¿Adiós a las "gangas" online? Arancel a Shein y Temu: ¿quién paga la cuenta?
Una propuesta del diputado Pichetto busca equiparar la cancha con el comercio local, pero desata el debate sobre el impacto real en los consumidores y la economía digital.
La iniciativa apunta directamente a corregir lo que, según sus impulsores, es una "competencia desleal" para la industria y el comercio nacional.
Actualmente, muchas de estas transacciones se benefician de un régimen simplificado que permite el ingreso de paquetes de bajo valor con aranceles mínimos o nulos, bajo la figura de "puerta a puerta".
Diputado nacional Miguel Ángel Pichetto, autor del discutido proyecto. (Foto: archivo web)
El proyecto de Pichetto busca modificar este esquema, aplicando el arancel común del 35% que rige para la mayoría de las importaciones, además del Impuesto al Valor Agregado (IVA) y otros tributos.
La modificación tiene un objetivo claro: proteger la producción y el empleo argentino de la competencia de costos de los gigantes asiáticos.
¿Beneficio para el usuario? El costo de la "protección"
La pregunta central es si el usuario final, el comprador que busca precios bajos en línea, se verá beneficiado. La respuesta inmediata, y en términos económicos, es negativa.
Al incrementarse el costo en un 35% más impuestos, los productos perderán su principal atractivo: el precio ultracompetitivo, provocando un impacto directo en el bolsillo.
Por ejemplo, una prenda de Shein que hoy cuesta $10, vería su precio final aumentar drásticamente al sumarse las nuevas cargas.
Por otra parte, el encarecimiento de los productos importados podría limitar las opciones de consumo de los ciudadanos, especialmente en moda y pequeños artículos de tecnología, obligándolos a recurrir a un mercado doméstico que, en muchos casos, maneja precios superiores.
El proyecto, si bien es una herramienta de política industrial, podría interpretarse como una medida que limita el poder adquisitivo y el acceso al consumo de la clase media, que utiliza estas plataformas como una vía para estirar sus presupuestos.

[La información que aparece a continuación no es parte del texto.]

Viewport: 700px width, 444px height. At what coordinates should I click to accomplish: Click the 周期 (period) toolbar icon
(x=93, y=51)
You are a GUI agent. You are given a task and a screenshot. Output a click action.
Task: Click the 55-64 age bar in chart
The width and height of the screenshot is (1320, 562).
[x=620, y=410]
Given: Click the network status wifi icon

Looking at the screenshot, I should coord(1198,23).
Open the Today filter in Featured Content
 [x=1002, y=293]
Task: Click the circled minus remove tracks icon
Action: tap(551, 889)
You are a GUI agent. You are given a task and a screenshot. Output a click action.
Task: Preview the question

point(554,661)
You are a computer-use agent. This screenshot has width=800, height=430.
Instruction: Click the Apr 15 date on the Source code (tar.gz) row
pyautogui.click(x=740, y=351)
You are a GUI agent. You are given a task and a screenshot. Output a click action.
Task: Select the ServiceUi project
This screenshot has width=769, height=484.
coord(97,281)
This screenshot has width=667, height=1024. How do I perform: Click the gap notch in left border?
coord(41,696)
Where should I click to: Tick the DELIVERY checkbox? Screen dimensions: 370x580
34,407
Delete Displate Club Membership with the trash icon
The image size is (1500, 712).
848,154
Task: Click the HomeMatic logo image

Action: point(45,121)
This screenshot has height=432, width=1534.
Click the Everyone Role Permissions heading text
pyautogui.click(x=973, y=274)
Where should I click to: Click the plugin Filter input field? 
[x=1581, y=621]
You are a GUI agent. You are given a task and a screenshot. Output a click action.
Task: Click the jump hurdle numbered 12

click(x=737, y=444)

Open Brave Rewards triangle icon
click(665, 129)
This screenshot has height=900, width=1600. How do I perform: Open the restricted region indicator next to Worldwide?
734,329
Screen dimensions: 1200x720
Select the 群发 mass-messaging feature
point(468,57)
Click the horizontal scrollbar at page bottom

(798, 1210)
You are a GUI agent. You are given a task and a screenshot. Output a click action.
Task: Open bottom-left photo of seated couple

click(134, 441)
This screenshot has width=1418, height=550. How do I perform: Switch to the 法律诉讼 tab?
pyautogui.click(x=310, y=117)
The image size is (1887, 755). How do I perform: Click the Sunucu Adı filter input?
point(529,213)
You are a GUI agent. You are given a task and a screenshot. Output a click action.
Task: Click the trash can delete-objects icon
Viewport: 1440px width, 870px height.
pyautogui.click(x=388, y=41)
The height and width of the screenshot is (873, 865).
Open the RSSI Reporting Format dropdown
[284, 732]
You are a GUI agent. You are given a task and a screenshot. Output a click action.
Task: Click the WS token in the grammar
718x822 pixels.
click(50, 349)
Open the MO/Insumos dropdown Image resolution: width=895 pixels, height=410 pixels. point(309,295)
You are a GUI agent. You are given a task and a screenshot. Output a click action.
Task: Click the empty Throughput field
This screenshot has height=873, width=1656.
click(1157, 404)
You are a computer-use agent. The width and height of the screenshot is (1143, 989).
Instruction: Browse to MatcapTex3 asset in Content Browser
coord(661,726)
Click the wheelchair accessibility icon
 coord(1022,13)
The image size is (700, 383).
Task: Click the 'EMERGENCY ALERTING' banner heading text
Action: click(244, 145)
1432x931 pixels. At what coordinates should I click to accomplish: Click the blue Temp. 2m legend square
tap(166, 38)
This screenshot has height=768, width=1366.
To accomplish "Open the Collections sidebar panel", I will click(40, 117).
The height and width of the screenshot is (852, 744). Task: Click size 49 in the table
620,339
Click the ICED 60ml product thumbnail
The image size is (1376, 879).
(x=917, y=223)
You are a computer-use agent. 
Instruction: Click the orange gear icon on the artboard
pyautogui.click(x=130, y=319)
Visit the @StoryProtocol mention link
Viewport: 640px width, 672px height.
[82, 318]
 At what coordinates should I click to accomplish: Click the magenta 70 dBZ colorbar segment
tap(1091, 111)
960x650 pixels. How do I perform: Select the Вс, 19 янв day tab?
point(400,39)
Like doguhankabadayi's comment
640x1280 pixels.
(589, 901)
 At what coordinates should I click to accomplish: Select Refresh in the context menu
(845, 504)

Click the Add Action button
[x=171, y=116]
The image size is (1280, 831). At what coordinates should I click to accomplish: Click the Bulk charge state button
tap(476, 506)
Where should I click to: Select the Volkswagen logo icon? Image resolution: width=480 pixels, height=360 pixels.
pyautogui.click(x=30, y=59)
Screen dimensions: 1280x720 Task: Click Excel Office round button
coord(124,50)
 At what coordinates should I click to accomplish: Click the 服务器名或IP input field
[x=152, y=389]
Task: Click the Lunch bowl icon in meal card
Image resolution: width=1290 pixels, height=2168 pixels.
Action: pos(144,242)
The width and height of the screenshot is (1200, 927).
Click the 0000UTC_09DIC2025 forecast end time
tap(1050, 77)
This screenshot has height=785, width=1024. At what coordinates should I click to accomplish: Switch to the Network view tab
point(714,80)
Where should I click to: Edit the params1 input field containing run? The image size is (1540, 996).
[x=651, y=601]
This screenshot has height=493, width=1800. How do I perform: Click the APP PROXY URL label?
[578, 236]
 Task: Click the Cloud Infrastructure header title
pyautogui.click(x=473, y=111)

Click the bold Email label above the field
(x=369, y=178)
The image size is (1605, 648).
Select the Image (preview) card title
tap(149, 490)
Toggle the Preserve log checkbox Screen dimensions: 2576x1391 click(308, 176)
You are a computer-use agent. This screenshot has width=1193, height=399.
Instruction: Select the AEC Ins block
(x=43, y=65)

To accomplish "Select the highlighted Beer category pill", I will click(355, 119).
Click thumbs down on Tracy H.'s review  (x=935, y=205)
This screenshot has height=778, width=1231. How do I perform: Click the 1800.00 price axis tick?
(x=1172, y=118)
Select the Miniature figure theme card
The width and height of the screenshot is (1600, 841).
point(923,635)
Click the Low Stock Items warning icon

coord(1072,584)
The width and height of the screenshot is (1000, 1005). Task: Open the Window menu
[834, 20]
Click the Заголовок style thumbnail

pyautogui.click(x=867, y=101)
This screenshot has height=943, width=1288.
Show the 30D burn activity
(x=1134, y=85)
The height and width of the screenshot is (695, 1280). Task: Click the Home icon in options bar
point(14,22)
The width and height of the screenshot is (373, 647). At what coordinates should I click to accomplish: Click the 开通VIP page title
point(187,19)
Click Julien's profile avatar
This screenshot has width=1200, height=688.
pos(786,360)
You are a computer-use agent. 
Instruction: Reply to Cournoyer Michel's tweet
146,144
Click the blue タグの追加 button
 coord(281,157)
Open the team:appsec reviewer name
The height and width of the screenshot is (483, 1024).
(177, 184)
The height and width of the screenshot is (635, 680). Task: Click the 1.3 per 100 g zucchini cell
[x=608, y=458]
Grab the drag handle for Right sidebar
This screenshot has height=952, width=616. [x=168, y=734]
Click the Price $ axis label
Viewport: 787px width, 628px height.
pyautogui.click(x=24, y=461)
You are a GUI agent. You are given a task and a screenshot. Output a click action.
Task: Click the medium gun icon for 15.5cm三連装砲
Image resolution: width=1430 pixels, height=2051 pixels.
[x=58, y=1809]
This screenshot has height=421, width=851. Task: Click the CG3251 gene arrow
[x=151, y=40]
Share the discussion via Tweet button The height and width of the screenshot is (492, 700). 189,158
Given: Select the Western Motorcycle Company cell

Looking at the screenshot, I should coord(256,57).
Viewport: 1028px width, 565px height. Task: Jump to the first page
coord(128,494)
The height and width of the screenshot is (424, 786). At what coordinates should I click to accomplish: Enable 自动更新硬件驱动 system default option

¿A quién perjudica y a quién beneficia realmente?
La propuesta genera ganadores y perdedores claros en el ecosistema económico:
Perjudicados (los que pagan la cuenta)
El consumidor popular: Es el segmento más afectado, ya que verá encarecidos o inaccesibles los productos de bajo costo que constituyen una parte importante de su canasta de consumo digital.
PyMEs de logística y servicios digitales: Empresas nacionales de paquetería, aduanas, couriers y servicios de seguimiento que se nutren del volumen de estas transacciones verían reducirse drásticamente su actividad.
Beneficiados (los que piden protección)
La industria y el comercio local: Principalmente los sectores textil, del calzado y de manufacturas nacionales obtendrían una reducción significativa en la competencia de precios, lo que podría reimpulsar su producción y la generación de empleo en el país.
La industria textil nacional, una de las beneficiarias del proyecto. (Foto: web)
El Estado nacional: Habría un aumento en la recaudación fiscal por la aplicación de los aranceles e impuestos sobre las transacciones que, hasta ahora, ingresaban bajo regímenes más flexibles.
El proyecto abre un debate de difícil resolución: la necesidad de proteger el empleo y la producción local contra el derecho del consumidor a acceder a precios competitivos en la economía globalizada.